Objectives: To identify the frequency, types, and perceived importance of questions prompted during primary care visits for which pediatricians have no ready answer; to characterize pediatricians' responses to them; and to determine how questions prompted while caring for children with special health care needs (CSHCN) and children without special needs (Cw/oSN) differ.

Methods: Patient visits with 35 general pediatricians were observed. Parents completed a CSHCN screener. Physicians provided details about their unanswered questions and their pursuit of answers.

Results: Of 890 observed visits, 170 (19.1%) prompted unanswered questions, of which 60.1% were deemed important or very important. Physicians intended to pursue answers to 49.7% of the questions but actually pursued answers for only 27.5%, citing lack of time and inadequate information resources as barriers.

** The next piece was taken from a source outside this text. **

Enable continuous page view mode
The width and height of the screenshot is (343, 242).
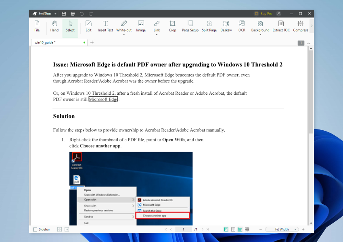point(240,229)
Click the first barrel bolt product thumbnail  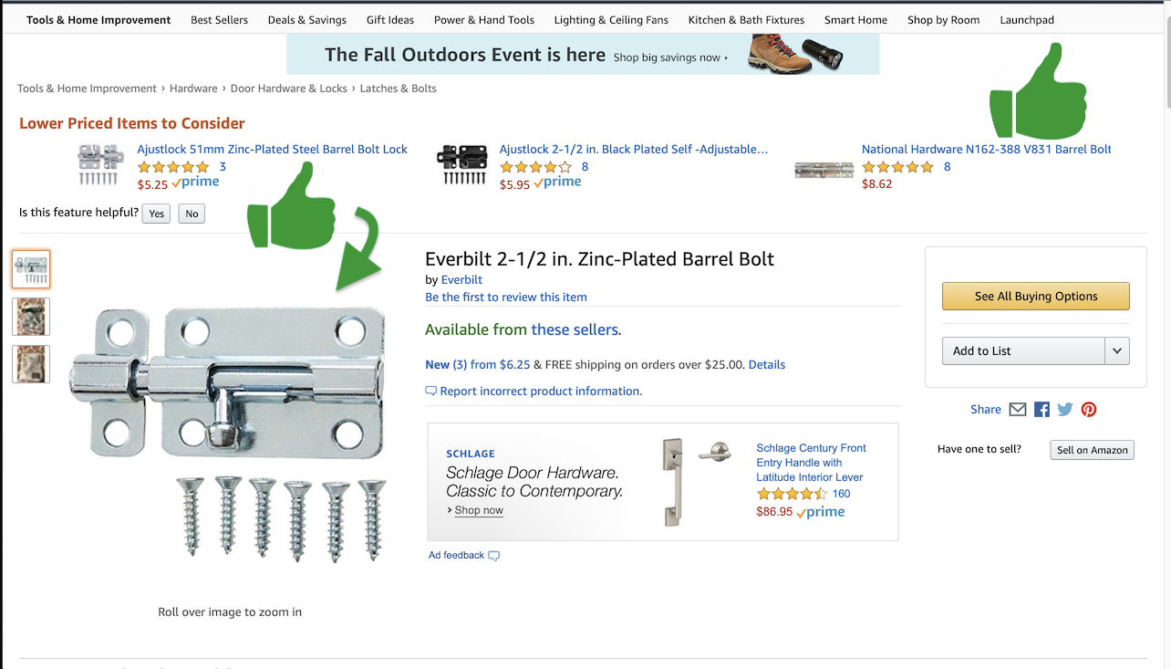[31, 269]
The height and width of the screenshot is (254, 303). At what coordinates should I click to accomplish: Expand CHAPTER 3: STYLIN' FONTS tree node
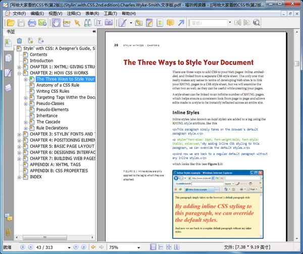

One hundred sixty-seven (18.8%) visits were with CSHCN. Unanswered questions arose more often with CSHCN than with Cw/oSN (28.7% vs 16.9%; odds ratio 1.98; 95% confidence interval, 1.32-2.97), particularly during well visits (34.6% vs 14.9%; odds ratio 3.24; 95% confidence interval, 1.59-6.39). CSHCN prompted more diagnosis and treatment questions than Cw/oSN. Questions prompted by CSHCN were ranked as more important but were no more likely to be pursued than those prompted by Cw/oSN.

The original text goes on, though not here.